ブルジョアは、内部留保と更なる労働力の確保という階級維持の命令により、血縁やそれに基づく家族について定義し、そこに愛という性質を与えた。顧客のために事業を代々承継しなければならないというのは方便である。

顧客のことを考えているなら、血縁にとらわれず顧客に利益をもたらしうると推論できる人間にして承継させればよいことである。

人は子を作り、子を愛することを強制した。人は、親子の絆、父性、母性なる属性を持ってはいないのである。だから、自分の命令(命令の土台は他者としての生産、経済関係その上が社会関係)に従わないことから子供を虐待する親もいれば、血のつながらない子供や動物を愛している親もいる。

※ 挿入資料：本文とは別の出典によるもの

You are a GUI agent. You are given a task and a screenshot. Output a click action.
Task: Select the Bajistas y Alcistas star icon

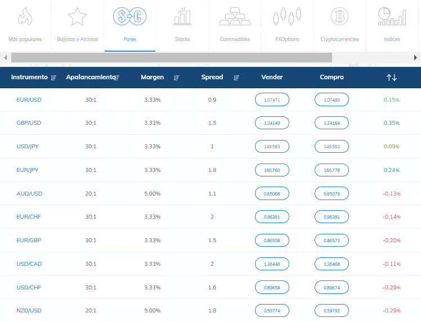pyautogui.click(x=77, y=17)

血縁のあるなしに限らず子供を愛するのは、美の基準に合致しているから、内部留保が拡大できたから、生計を支えてくれるから、介護してくれたから、生産関係が存在するご主人様(例えば、夫、ブルジョア及びその番人、取引相手、親、社会)に復讐をしてくれるから、子供が僧侶や牧師になって自分を慰めて生産上経済上社会上の問題を隠蔽してくれたから等であって、血縁関係に基づくものではない。

いずれにせよ子供の社会関係等全てについて知らないことが多いから愛しているのであって、親子の関係が濃密であるから諍いが絶えないのである。